Nevertheless, not everyone is as sanguine about 2020. Bond giant Pimco thinks the U.S. will lag global growth this year, with a 30% recession risk over the next 12 months.

11:05 a.m. ET: Why the market may crater 15% in the first quarter

Stock prices don’t go up in a straight line, something investors sitting on last year’s massive gains are likely to be reminded of soon as geopolitical tensions ratchet up.

For those reasons, veteran market strategist Jack Ablin of Cresset Capital told Yahoo Finance’s The First Trade on Tuesday that a 15% correction in the first 3 months of 2020 is a real possibility.

“We have a lot of geopolitical uncertainties, that could be the catalyst. Essentially we have got everything in place — strong liquidity, strong momentum but valuations are high,” he said.

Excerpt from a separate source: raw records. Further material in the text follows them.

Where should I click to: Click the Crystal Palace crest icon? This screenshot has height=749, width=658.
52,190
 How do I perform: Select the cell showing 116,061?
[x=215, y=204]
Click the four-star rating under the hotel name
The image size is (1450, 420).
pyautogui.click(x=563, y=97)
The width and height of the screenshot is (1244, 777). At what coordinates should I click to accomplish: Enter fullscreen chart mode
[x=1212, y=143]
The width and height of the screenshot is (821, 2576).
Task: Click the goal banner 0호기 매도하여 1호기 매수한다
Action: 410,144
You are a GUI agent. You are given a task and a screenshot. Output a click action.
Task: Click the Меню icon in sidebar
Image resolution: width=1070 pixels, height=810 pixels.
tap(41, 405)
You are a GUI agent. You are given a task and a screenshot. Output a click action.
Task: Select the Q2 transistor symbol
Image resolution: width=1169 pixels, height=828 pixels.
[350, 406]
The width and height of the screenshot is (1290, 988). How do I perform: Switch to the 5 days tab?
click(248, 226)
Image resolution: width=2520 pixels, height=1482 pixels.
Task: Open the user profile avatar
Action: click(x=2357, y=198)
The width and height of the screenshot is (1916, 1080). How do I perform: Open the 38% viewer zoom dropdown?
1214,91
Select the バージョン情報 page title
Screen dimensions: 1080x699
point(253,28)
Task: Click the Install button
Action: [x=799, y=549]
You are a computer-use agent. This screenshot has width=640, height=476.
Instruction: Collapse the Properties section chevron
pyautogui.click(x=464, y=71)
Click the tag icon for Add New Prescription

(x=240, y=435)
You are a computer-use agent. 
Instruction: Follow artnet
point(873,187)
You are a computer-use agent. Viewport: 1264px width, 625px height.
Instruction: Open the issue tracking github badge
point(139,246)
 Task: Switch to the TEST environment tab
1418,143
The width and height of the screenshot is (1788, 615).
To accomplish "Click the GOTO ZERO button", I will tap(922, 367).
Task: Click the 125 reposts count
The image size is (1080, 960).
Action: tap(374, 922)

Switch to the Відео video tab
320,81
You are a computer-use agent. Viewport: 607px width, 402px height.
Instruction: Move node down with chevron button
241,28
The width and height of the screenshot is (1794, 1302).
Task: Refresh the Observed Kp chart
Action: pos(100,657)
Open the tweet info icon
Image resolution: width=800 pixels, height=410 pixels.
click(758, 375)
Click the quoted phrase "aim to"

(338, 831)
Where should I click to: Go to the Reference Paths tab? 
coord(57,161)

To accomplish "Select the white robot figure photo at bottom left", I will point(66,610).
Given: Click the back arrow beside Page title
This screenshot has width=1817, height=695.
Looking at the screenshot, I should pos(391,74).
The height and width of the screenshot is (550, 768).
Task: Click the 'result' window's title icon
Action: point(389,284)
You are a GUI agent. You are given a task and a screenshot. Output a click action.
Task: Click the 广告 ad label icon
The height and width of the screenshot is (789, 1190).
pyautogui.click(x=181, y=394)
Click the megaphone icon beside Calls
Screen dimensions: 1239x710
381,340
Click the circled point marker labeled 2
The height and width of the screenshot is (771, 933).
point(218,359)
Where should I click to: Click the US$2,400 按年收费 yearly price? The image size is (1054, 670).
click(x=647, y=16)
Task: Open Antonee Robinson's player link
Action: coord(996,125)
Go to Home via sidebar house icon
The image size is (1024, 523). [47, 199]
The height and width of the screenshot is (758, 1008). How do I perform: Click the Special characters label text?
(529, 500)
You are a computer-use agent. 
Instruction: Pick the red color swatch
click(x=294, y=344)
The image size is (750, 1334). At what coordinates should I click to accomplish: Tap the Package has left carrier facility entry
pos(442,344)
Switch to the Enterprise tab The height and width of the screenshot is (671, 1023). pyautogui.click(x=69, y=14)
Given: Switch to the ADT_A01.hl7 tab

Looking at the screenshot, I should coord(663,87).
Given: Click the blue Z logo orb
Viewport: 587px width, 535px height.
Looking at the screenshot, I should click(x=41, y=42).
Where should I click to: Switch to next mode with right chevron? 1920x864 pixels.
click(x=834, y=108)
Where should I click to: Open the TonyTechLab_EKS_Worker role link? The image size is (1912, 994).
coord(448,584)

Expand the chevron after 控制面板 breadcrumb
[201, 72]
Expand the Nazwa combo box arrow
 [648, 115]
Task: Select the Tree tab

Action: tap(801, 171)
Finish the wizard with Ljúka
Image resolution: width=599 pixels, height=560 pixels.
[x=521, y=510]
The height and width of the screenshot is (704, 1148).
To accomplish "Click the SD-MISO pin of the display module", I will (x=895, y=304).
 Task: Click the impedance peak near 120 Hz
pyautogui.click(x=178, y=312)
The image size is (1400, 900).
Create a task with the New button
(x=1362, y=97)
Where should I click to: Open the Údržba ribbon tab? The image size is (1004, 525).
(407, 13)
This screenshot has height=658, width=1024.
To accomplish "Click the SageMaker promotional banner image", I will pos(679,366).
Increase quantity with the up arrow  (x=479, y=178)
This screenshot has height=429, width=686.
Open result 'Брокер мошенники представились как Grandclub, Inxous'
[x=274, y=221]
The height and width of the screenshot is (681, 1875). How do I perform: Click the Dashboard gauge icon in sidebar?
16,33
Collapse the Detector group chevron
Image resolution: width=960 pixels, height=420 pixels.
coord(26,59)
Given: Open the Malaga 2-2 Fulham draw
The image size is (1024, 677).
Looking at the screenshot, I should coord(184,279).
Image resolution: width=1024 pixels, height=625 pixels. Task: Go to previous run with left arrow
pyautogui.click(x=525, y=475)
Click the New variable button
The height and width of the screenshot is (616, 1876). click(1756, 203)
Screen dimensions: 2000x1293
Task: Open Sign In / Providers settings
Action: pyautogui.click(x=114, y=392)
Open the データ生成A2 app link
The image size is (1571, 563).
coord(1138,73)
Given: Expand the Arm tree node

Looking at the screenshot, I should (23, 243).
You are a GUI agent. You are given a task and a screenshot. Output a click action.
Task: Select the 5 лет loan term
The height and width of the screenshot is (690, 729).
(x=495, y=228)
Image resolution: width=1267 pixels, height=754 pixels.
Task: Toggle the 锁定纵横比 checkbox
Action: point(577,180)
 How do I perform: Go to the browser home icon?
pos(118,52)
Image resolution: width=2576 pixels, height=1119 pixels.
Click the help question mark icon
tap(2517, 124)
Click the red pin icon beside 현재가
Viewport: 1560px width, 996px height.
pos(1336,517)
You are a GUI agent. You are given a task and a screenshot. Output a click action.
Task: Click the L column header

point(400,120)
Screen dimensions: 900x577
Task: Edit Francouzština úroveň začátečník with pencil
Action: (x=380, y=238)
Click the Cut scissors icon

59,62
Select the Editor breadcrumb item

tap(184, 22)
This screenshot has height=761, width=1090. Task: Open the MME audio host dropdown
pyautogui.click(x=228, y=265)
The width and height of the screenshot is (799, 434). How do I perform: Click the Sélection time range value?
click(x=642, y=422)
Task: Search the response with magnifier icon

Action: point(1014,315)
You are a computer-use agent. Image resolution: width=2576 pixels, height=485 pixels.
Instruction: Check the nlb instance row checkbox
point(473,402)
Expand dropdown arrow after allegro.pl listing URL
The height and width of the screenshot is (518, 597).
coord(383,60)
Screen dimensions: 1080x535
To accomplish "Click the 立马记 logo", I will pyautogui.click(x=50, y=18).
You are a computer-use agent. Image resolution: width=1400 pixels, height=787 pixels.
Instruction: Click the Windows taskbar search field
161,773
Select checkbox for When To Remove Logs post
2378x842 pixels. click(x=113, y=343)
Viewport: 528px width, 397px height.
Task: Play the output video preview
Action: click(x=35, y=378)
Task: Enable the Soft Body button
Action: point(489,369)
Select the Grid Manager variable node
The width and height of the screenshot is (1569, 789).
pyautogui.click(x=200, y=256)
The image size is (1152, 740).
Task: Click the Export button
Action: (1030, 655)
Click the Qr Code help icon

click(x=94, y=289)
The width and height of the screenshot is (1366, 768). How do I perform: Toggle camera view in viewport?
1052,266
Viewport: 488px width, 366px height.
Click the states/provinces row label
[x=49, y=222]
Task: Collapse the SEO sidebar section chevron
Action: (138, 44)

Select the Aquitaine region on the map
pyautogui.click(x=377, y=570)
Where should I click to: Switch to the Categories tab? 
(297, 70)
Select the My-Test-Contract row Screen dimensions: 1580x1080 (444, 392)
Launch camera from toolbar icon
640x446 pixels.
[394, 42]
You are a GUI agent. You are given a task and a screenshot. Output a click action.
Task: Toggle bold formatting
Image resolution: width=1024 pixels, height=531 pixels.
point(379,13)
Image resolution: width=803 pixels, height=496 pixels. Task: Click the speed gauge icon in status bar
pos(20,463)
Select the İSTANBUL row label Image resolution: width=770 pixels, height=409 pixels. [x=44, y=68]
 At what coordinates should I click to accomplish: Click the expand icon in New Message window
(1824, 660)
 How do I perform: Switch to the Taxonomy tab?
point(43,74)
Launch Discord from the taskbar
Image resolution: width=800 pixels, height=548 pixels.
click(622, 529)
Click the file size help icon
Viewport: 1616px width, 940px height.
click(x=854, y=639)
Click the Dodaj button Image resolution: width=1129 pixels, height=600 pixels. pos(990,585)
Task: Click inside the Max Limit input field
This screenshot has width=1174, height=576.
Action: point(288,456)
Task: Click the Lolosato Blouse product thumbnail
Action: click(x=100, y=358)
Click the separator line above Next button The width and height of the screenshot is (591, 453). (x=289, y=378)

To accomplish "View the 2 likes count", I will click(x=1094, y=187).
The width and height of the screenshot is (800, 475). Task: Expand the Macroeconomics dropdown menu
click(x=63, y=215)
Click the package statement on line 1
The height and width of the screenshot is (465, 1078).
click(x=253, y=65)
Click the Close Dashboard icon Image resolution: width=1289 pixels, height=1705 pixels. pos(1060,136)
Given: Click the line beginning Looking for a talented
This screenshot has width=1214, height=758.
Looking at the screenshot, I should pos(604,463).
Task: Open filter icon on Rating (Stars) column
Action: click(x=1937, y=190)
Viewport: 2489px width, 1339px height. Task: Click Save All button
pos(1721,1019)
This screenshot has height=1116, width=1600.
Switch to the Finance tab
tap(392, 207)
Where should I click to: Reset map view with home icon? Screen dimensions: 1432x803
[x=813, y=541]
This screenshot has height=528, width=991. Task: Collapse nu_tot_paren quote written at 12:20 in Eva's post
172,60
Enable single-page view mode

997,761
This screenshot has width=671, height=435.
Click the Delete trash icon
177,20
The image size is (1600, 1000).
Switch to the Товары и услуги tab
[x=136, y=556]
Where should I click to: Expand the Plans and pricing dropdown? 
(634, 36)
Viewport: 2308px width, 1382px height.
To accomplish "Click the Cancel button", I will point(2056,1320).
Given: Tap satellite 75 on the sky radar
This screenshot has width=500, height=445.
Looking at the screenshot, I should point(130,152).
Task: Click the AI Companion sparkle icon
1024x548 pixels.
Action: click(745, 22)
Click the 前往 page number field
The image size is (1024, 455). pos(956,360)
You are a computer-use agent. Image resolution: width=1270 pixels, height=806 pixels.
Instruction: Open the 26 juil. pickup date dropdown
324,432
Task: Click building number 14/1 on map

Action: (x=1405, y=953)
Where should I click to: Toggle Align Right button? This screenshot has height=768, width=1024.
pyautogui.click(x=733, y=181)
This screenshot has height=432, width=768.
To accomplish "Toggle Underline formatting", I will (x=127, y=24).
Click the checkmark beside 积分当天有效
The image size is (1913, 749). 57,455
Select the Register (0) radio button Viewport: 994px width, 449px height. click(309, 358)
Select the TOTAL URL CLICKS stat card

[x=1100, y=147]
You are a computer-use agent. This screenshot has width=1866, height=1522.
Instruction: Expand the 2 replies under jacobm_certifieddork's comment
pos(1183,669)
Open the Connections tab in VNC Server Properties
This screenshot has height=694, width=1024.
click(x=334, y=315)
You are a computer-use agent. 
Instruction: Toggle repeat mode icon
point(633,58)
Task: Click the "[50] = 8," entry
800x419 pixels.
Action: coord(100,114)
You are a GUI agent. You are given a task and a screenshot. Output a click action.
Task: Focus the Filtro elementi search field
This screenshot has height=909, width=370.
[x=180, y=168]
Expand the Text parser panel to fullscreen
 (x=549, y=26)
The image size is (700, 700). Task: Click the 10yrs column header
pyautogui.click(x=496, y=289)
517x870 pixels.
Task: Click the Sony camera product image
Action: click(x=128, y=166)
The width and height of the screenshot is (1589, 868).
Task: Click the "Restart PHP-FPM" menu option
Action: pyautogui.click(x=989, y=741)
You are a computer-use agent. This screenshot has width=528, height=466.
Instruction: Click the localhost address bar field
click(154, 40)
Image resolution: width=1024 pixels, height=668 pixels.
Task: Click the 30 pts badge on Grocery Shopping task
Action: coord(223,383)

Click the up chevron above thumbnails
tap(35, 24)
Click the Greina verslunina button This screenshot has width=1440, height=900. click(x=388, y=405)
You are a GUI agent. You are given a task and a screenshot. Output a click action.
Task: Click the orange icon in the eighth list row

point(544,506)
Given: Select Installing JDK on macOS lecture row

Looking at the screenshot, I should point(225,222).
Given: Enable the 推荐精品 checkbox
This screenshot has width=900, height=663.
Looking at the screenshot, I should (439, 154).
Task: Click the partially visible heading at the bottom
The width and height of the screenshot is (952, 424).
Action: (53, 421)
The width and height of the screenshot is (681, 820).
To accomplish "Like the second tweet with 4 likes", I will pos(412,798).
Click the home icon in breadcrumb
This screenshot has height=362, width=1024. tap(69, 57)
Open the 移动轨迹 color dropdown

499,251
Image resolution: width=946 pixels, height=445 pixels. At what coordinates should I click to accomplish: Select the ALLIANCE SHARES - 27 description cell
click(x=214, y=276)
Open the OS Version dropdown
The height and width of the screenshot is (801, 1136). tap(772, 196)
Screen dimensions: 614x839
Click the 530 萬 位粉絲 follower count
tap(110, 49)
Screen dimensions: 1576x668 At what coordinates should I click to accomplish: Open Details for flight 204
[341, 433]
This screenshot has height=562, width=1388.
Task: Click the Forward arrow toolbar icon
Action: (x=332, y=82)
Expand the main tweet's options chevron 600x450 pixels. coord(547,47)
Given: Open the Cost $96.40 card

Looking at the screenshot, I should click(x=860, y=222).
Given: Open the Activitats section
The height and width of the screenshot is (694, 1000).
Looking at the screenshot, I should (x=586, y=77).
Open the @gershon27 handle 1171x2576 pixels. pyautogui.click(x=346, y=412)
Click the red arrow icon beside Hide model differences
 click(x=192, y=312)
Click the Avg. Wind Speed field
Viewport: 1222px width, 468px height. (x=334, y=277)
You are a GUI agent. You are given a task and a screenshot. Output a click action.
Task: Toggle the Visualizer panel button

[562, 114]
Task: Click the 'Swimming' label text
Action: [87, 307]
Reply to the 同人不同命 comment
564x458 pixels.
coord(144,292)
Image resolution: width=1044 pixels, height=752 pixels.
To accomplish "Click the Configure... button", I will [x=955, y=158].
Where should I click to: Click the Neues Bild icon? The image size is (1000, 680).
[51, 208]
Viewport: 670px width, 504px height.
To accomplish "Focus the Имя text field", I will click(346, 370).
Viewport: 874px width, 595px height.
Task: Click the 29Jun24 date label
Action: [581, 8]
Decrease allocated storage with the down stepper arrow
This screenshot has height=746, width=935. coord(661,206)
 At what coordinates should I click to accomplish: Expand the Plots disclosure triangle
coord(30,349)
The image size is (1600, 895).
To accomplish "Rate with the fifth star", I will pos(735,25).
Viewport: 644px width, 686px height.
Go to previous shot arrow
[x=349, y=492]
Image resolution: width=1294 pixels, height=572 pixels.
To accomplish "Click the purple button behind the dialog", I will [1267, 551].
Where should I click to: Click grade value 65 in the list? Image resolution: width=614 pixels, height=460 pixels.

10:30 a.m. ET: PayPal, Square rally on bullish analyst calls

The PayPal app logo seen on a mobile phone in this illustration photo October 16, 2017.   REUTERS/Thomas White/Illustration
The PayPal app logo seen on a mobile phone in this illustration photo October 16, 2017. REUTERS/Thomas White/Illustration

Constructive calls from Wall Street analysts help spark a rally in PayPal (PYPL) and Square (SQ), two of the biggest names in the payment space. Bloomberg notes that Bank of America’s Jason Kupferberg said Square has a “favorable setup” as he hiked the stock to “Buy” from “Neutral.” Meanwhile, expectations regarding PayPal have been “reset,” Sanford C. Bernstein’s Harshita Rawat wrote in a note, boosting the stock to outperform.

10:00 a.m. ET: U.S. services sector expands in December

The Institute for Supply Management’s non-manufacturing index showed the services sector expanded last month, with the figure checking in above expectations at 55. It underscores how U.S. fundamentals mostly continue to defy gravity in the face of unrelenting uncertainty.

Drilling deeper into the numbers, the ISM survey’s respondents were “positive about the potential resolution on tariffs. Capacity constraints have eased a bit; however, respondents continue to have difficulty with labor resources."

9:30 a.m. ET: Stocks open modestly weaker as Iran, data weigh

Wall Street probes the downside after Monday’s session saw more selling on fears about intensifying U.S.-Iran tensions. The downside is capped by news that the U.S. trade deficit fell to a more than three-year low in November as the U.S. spars with China over trade.

Here’s where markets began Tuesday’s session:

  • S&P 500 (^GSPC): -0.35%, or 11.41 points

  • Dow (^DJI): -0.38%, or 109.89 points

  • Nasdaq (^IXIC): -0.26%, or 21.26 points

  • 10-year Treasury yield (^TNX): flat to 1.0807%

  • Gold (GC=F): +0.50% to $1,569.30 per ounce

  • Crude (CL=F): -0.60 to $62.67

Bullion has become an exponent of the market’s geopolitical fears, which is parked at its highest levels in nearly 7 years. Investors also have more than enough data to chew on this week.